Data records
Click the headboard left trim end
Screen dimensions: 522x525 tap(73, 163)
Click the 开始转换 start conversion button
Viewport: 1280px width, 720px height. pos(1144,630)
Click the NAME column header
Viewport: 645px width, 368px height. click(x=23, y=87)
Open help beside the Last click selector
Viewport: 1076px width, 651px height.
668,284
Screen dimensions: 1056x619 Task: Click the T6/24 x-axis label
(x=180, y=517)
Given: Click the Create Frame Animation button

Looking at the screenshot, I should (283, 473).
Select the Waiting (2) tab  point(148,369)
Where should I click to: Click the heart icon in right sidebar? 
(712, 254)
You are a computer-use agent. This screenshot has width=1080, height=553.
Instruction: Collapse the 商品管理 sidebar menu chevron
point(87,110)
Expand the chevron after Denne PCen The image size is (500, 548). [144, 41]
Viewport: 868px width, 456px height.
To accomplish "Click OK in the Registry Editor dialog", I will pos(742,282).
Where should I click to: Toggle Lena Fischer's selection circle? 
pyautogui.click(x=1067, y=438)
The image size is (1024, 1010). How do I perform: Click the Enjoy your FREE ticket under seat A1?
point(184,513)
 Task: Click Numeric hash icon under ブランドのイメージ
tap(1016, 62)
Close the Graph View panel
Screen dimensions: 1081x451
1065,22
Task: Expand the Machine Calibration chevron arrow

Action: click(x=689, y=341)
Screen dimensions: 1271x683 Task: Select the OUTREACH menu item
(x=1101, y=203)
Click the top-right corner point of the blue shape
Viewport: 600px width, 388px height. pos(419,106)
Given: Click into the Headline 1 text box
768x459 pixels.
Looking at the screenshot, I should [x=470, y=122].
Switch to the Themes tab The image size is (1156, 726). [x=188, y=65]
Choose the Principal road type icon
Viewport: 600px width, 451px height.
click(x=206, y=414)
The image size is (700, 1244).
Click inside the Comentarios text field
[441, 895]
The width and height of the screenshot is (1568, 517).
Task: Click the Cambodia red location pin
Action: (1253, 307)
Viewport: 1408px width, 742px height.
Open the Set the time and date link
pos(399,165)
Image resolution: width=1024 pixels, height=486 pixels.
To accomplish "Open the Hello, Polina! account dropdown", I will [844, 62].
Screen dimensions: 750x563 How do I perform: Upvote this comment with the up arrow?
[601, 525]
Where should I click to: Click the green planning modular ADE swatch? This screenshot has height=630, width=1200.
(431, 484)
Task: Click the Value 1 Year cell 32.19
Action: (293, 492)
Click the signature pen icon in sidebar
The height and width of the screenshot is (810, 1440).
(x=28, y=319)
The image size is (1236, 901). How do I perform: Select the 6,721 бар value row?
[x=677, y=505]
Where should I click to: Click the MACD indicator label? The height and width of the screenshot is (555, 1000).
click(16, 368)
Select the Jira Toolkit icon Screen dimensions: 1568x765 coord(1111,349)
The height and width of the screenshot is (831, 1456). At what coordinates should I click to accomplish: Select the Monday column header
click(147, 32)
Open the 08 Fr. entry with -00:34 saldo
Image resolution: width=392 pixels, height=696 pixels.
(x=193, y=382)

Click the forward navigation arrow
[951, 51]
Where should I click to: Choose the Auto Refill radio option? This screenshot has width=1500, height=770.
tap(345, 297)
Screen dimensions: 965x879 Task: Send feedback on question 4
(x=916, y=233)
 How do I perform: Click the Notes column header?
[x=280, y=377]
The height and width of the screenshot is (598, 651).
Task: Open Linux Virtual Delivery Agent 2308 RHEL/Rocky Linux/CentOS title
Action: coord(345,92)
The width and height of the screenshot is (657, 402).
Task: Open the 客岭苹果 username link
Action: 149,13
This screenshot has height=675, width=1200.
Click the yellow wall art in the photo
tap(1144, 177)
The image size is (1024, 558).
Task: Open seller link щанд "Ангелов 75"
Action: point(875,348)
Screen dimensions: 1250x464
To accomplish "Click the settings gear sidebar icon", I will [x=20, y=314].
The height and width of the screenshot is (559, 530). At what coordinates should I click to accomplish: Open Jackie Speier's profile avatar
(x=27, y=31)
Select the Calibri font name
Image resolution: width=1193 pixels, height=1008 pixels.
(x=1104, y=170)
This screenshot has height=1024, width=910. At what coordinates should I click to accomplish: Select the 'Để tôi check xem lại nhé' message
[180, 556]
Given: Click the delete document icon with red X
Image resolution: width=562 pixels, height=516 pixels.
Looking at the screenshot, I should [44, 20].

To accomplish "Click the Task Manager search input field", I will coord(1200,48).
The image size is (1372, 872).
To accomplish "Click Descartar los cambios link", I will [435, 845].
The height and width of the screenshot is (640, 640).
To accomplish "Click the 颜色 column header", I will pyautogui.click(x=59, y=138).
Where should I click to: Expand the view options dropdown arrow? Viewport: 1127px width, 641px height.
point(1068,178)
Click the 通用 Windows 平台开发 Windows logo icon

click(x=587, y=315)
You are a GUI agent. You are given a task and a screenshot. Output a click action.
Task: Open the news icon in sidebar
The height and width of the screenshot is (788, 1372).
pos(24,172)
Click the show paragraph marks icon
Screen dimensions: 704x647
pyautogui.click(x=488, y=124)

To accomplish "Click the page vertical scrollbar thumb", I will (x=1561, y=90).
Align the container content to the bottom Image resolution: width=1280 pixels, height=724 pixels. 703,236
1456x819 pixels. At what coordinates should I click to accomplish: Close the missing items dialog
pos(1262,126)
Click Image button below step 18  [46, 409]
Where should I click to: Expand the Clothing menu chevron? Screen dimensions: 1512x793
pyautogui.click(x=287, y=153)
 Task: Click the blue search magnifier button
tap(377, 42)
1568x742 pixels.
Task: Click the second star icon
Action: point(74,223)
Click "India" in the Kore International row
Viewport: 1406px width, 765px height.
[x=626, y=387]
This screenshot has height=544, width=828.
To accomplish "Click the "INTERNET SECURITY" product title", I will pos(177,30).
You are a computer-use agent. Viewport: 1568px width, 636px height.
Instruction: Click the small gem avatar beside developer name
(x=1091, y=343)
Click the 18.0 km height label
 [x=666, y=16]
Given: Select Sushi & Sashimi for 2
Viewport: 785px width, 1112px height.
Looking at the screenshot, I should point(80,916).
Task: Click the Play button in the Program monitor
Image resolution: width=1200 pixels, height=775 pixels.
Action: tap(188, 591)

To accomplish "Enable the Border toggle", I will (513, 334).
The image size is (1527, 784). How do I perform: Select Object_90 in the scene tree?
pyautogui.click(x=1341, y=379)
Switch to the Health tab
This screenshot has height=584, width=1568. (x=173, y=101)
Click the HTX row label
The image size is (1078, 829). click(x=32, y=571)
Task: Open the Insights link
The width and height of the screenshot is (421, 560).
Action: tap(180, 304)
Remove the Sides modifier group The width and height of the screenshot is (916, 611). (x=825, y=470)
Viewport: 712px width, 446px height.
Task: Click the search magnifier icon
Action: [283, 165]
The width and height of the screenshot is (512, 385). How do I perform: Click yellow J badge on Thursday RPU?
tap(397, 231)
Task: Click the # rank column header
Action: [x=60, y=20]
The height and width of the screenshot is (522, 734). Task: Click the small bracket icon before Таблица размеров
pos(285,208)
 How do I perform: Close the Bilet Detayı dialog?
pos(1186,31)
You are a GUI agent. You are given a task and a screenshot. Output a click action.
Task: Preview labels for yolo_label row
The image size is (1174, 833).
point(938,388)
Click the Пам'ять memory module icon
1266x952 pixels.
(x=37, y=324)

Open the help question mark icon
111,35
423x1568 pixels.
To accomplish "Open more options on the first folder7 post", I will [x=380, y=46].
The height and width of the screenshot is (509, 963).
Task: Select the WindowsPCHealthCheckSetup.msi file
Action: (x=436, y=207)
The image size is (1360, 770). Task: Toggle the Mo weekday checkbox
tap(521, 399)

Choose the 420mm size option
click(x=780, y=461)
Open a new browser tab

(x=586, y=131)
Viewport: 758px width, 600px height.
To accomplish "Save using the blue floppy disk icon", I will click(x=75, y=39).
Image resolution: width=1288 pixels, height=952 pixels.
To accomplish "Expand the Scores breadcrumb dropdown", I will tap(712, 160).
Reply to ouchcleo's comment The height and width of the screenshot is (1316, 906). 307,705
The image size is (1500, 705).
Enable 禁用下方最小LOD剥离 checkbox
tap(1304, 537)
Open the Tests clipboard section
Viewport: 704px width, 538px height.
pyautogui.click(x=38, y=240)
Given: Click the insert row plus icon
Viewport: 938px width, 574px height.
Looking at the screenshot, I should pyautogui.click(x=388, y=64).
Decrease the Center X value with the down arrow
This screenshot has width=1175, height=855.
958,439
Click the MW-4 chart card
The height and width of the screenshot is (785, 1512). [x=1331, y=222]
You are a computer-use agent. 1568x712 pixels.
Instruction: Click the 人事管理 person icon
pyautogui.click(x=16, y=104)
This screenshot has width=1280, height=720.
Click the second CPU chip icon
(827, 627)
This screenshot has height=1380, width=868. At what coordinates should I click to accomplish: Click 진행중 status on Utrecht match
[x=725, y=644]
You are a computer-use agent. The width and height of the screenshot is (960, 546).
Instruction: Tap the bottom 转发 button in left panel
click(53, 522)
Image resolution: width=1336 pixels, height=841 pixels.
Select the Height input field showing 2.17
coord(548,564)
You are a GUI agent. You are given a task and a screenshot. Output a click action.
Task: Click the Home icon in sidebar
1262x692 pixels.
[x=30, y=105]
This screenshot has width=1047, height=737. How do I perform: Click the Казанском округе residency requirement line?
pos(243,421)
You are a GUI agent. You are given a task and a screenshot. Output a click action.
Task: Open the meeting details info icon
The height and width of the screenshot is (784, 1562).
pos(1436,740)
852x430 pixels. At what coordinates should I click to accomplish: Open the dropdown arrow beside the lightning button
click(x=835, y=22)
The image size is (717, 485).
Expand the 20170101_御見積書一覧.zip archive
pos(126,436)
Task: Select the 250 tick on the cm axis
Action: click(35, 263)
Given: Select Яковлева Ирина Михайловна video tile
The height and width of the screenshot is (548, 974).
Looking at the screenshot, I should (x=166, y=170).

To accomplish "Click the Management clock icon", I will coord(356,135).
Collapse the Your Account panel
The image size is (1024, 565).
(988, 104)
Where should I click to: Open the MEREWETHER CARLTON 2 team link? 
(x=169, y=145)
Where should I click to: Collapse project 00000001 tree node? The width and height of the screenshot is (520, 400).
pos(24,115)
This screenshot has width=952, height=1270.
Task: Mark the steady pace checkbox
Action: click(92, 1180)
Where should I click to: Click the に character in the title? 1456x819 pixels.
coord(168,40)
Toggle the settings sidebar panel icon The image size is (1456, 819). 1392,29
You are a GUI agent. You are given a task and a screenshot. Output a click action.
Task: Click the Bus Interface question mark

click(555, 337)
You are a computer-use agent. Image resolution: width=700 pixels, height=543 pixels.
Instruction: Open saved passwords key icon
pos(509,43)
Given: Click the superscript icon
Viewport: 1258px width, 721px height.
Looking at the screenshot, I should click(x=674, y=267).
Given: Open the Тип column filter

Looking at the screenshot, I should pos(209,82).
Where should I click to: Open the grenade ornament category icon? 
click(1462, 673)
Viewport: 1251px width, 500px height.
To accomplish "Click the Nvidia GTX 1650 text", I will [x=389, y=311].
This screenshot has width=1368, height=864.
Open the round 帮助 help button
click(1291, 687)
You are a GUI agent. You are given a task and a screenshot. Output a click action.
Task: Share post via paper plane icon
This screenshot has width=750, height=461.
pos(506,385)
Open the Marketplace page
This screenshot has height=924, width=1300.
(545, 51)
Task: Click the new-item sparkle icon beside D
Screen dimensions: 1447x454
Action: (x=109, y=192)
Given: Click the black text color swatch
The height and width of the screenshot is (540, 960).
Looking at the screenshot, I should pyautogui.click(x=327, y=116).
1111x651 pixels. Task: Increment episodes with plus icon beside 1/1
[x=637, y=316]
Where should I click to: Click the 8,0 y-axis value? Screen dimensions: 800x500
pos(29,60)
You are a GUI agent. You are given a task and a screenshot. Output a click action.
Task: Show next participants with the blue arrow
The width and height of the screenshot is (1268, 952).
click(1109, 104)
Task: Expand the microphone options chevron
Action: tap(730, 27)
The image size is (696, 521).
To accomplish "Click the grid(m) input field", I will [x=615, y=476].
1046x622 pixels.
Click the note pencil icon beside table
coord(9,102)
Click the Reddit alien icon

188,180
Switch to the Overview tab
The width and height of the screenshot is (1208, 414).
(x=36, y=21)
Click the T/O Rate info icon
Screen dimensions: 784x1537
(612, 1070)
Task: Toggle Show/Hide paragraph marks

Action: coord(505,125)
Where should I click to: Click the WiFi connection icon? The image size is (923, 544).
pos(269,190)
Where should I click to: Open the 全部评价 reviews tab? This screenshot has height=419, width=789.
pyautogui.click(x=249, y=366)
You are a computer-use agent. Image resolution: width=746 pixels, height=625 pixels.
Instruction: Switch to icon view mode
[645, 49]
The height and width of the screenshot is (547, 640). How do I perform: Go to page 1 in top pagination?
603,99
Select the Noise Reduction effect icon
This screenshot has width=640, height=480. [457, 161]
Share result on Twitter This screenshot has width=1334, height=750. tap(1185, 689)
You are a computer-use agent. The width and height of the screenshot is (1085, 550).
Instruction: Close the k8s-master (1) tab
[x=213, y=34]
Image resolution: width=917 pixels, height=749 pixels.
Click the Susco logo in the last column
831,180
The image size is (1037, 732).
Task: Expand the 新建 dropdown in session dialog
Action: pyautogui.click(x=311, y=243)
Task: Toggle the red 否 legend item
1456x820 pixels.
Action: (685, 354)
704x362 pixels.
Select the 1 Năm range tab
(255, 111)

Requirement
Exactly one number is the answer: how many lines of the entries contain the string "computer".

Exercise response
7